§ **Your objective**: Reproduce every one of the rows below word for word.

Item-finding rows:
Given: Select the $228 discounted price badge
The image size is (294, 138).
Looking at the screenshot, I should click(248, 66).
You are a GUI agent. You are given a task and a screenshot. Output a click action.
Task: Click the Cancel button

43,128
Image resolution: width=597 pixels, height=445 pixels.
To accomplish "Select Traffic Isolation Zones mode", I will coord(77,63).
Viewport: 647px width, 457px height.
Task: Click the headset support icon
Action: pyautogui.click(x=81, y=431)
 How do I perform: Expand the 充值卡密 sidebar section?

§ **Full solution**:
Given: Select the $228 discounted price badge
The image size is (294, 138).
Looking at the screenshot, I should click(248, 66).
You are a GUI agent. You are given a task and a screenshot. Output a click action.
Task: Click the Cancel button

43,128
Image resolution: width=597 pixels, height=445 pixels.
To accomplish "Select Traffic Isolation Zones mode", I will coord(77,63).
Viewport: 647px width, 457px height.
Task: Click the headset support icon
Action: pyautogui.click(x=81, y=431)
 How do I perform: Expand the 充值卡密 sidebar section?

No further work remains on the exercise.